10 marca 2010

Przypominamy: The Embassy

Niedawno natknąłem się na ten szwedzki duet, o którym właściwie wiadomo niewiele, bowiem nie ma oficjalnych źródeł prezentujących pochodzenie grupy, a ich oficjalna strona - jedna z najdziwniejszych jakie spotkałem - takowych nie podaje. Właściwie ich strona nic nie podaje, oprócz jakiś niejasnych obrazków, jak ten:

i wideoklipów, jak ten:

C'est la vie, c'est embassy from Look on Vimeo.

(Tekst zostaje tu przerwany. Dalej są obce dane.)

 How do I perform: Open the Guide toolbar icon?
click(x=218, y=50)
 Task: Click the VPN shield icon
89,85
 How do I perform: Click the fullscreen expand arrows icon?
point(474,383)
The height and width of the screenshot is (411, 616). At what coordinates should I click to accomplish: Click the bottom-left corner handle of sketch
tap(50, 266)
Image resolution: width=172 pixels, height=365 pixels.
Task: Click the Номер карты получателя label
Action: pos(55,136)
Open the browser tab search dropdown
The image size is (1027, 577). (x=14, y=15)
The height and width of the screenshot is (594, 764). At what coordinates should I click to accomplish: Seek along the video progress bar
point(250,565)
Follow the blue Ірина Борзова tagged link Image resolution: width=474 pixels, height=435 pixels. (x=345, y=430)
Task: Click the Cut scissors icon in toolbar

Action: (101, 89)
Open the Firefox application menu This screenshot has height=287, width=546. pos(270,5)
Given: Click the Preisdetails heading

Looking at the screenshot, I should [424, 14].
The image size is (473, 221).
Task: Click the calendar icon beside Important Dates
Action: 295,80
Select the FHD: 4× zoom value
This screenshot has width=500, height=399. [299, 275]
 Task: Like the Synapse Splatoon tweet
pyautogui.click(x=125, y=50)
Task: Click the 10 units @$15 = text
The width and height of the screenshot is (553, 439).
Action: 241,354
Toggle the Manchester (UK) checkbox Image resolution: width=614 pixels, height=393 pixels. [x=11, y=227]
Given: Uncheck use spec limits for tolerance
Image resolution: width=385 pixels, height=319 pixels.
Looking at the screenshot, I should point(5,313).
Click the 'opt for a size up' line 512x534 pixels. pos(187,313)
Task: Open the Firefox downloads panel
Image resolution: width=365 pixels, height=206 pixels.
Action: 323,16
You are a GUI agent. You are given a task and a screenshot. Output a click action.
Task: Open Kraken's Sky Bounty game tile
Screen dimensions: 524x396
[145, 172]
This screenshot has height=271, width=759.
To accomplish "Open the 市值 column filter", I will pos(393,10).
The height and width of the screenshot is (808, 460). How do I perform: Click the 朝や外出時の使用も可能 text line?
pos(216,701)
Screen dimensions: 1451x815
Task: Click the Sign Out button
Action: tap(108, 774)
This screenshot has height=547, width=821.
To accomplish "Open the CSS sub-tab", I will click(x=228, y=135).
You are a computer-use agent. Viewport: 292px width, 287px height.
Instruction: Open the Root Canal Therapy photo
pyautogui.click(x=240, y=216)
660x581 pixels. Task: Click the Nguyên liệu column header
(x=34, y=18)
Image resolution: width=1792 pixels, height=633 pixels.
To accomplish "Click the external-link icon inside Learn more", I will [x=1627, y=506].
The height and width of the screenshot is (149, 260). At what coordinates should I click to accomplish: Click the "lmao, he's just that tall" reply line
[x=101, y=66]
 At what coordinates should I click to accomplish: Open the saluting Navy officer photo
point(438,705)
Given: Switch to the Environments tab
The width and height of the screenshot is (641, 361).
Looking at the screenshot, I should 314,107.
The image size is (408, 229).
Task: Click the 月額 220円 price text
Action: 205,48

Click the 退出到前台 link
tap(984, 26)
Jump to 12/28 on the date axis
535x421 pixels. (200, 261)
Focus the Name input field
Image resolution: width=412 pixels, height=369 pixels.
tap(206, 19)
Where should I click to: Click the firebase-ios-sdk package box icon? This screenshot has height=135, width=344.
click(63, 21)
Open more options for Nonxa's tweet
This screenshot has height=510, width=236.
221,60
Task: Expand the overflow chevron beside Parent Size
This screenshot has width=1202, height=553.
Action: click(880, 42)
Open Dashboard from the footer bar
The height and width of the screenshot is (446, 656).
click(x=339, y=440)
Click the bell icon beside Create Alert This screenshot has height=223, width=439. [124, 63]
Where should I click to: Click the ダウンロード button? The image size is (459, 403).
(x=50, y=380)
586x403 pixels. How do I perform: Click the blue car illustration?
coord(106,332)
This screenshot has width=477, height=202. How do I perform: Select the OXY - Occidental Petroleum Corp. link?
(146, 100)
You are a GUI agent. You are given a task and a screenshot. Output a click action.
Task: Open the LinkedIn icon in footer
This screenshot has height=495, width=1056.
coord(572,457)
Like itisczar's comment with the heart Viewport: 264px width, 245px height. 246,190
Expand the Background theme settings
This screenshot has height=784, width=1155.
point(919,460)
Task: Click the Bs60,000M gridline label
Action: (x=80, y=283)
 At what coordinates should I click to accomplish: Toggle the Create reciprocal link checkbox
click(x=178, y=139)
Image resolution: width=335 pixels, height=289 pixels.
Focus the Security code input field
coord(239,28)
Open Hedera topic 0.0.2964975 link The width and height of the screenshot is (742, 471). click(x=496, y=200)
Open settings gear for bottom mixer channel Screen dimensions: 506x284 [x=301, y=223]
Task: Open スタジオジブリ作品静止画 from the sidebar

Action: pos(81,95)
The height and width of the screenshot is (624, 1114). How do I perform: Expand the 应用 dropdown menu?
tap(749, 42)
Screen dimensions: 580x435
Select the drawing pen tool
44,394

Jedno jest pewne: The Embassy wydali 2 płyty studyjne - Futile Crimes z 2002 i Tacking z 2005 roku. Oprócz tego pojawiło się kilka niezależnych singli, jednak to płyty wzbudziły moje szczególne zainteresowanie. Sielankowy nastrój towarzyszący ich nagraniom w połączeniu z tanecznym rdzeniem tworzą iście wyśmienitą mieszankę. Na pewno słychać na ich płytach klasyków rocka pokroju The Cure, ale największymi garściami czerpią jednak ze współczesnego akustycznego grania, a la Belle and Sebastian. Nie zmienia to faktu, że nowinek technicznych nie omijają i skwapliwie z nich korzystają. Jednak największe echa słychać tutaj Beach Boysów:



Urzekające jest jeszcze coś innego - The Embassy zawsze pozostawiają taki pozytywny niedosyt. Ich płyty trwają po 30 minut z małym okładem, zatem zanim zdążymy się wygodnie rozłożyć w sofie ze szklanką soku pomarańczowego i myślami powędrować w słoneczne rejony świata, już musimy wstawać, by zmienić CD.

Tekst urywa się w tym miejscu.